Le Rebelle et le roi
de Béatrice Gurrey
Albin Michel 2004 /  15 €- 98.25  ffr. / 237 pages
ISBN : 2-226-15576-7
FORMAT : 15x23 cm

Obsédés du pouvoir

La biographie de Nicolas Sarkozy semble sur le point de devenir un genre littéraire à part entière et l’on pourrait, de prime abord, s’interroger sur l’utilité du livre de Béatrice Gurrey. Néanmoins, abondance de bien ne nuit pas, et ce serait faire un mauvais procès à une journaliste politique que de lui reprocher d’écrire sur l’homme politique le plus en vue du moment et sur ses rapports avec le Président de la République.

Par ailleurs, l’angle d’approche de cet ouvrage est assez original. En effet, plutôt que de filer, ad nauseam, la métaphore du fils prodige et prodigue, l’auteur part d’un débat, organisé par Le Monde, dans lequel Nicolas Sarkozy, interrogé sur ses ambitions présidentielles, assurait qu’on l’empêcherait de se présenter, parce que l’on était en monarchie. C’est sur cette idée d’un Chirac-roi auquel s’opposerait un Sarkozy-rebelle, que vont s’appuyer les 26 chapitres de ce livre qui s’attache à nous peindre le portrait de ces deux hommes qui ont en commun d’avoir adopté une devise du général Leclerc : «Dans l’existence, on ne réussit que si l’on est obsédé par une idée». L’idée en question étant, bien sur, de conquérir le pouvoir et de le garder.

S’ensuivent alors 230 pages, pleines d’anecdotes sur le microcosme politique et de portraits croqués d’une plume désabusée. L’auteur a d’ailleurs la bonne idée de multiplier les citations et ce sont Chirac et Sarkozy eux-mêmes qui nous amusent.

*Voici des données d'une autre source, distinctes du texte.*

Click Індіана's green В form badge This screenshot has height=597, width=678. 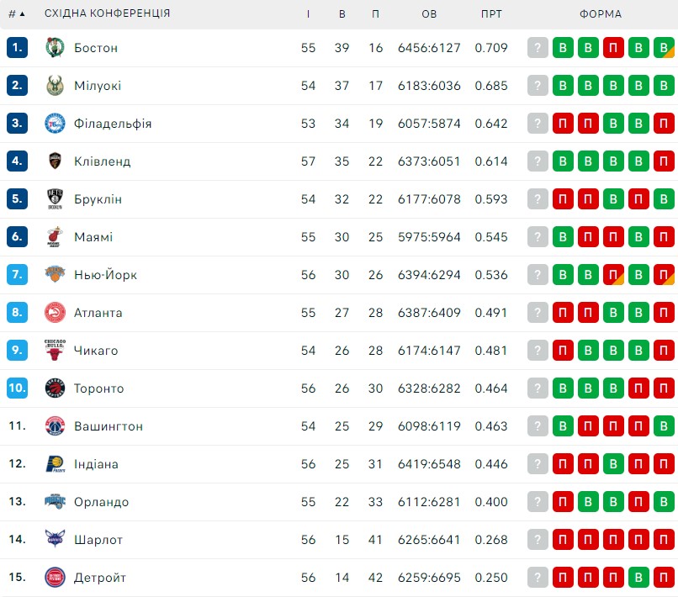click(x=613, y=464)
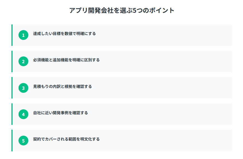Click the heading アプリ開発会社を選ぶ5つのポイント
The height and width of the screenshot is (159, 243).
pyautogui.click(x=122, y=11)
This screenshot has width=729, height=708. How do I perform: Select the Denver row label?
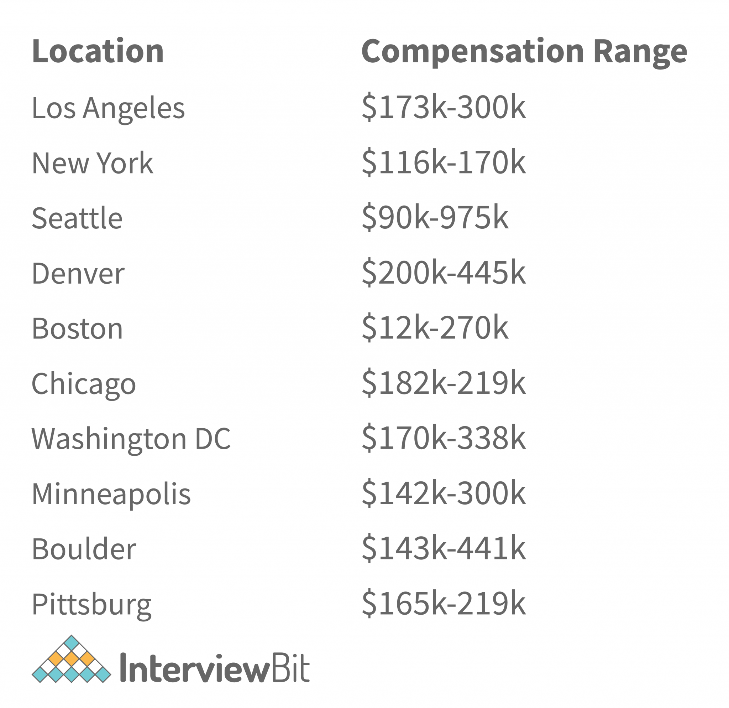[78, 274]
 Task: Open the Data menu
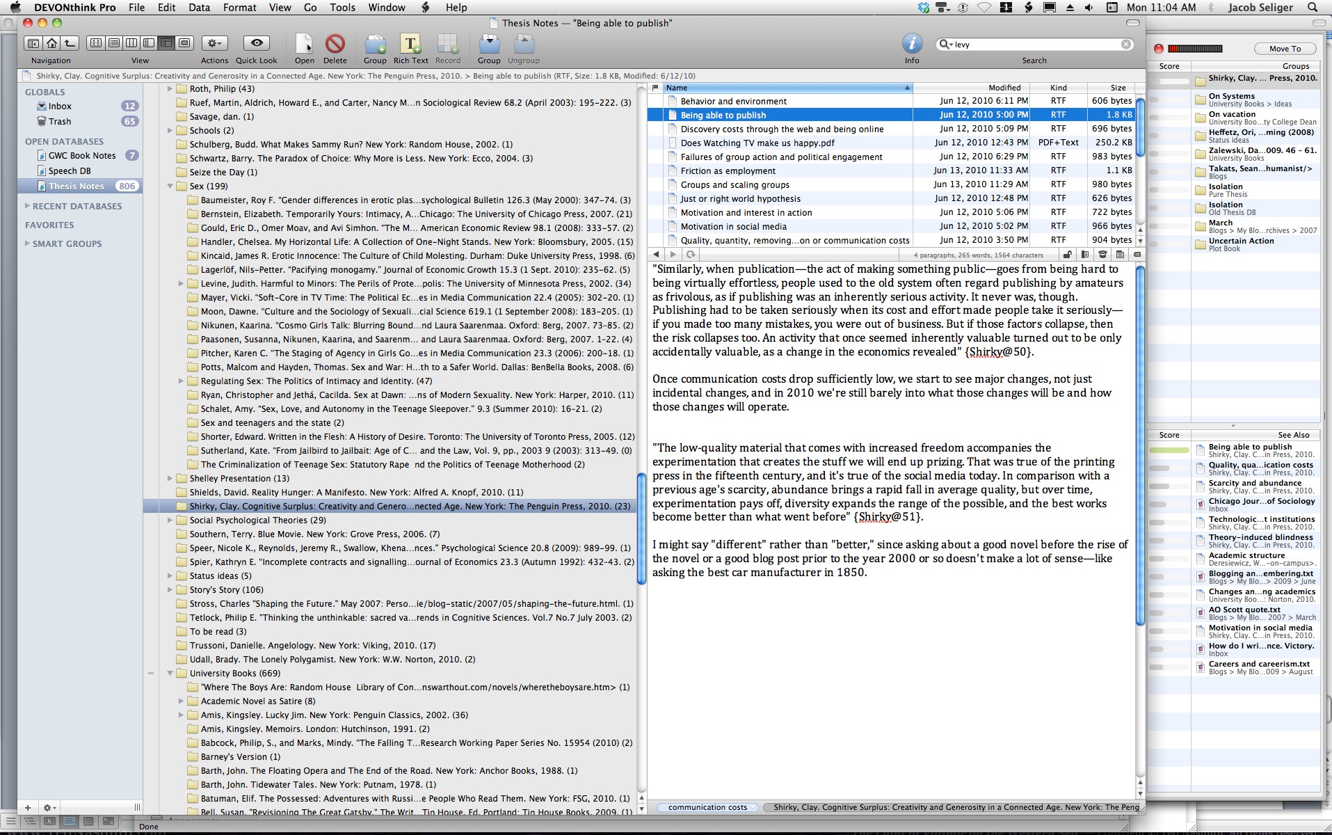(199, 8)
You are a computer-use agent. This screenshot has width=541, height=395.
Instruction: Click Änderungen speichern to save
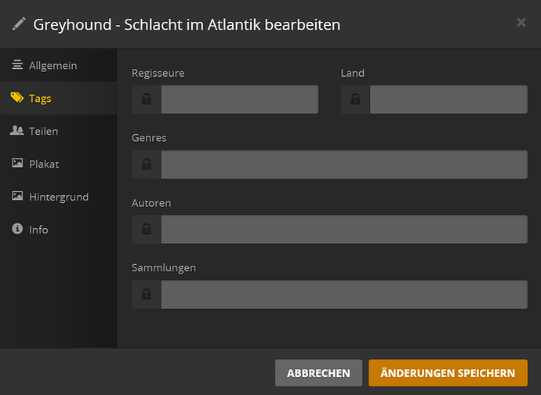[x=448, y=373]
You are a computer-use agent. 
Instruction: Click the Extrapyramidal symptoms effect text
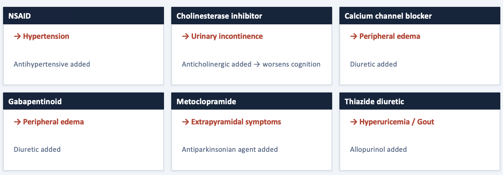point(236,122)

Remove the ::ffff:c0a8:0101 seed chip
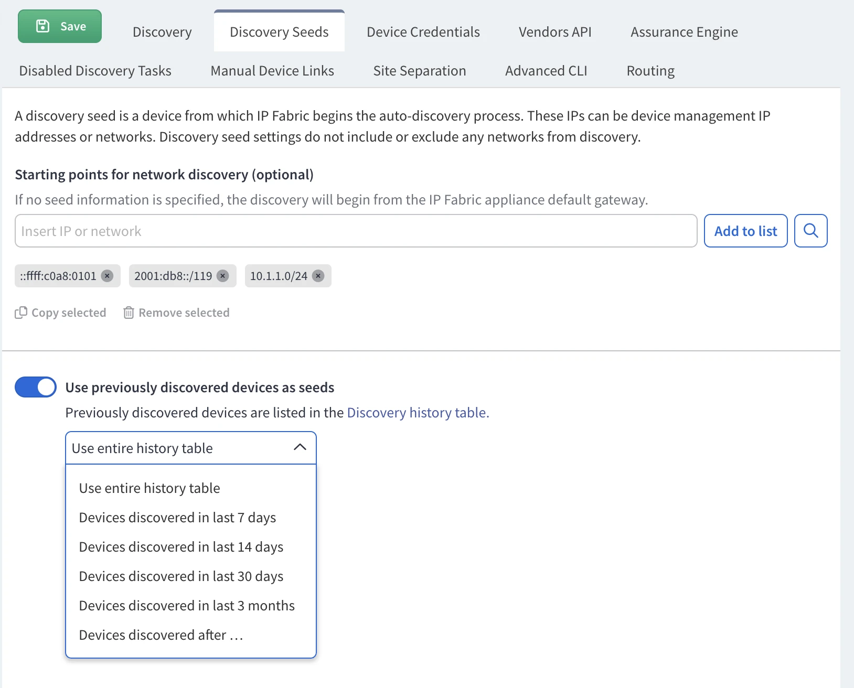pyautogui.click(x=107, y=276)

Le premier en moquant, par exemple, la taille de son cadet : «Nicolas ? Il lui manque 5 centimètres pour vraiment réussir», le second en fustigeant, au lendemain d’un débat avec Le Pen, la pusillanimité de l’Elysée: «Qu’est-ce que c’est que ces gladiateurs en salon, qui n’aiment débattre qu’avec des gens qui leur ressemblent ?».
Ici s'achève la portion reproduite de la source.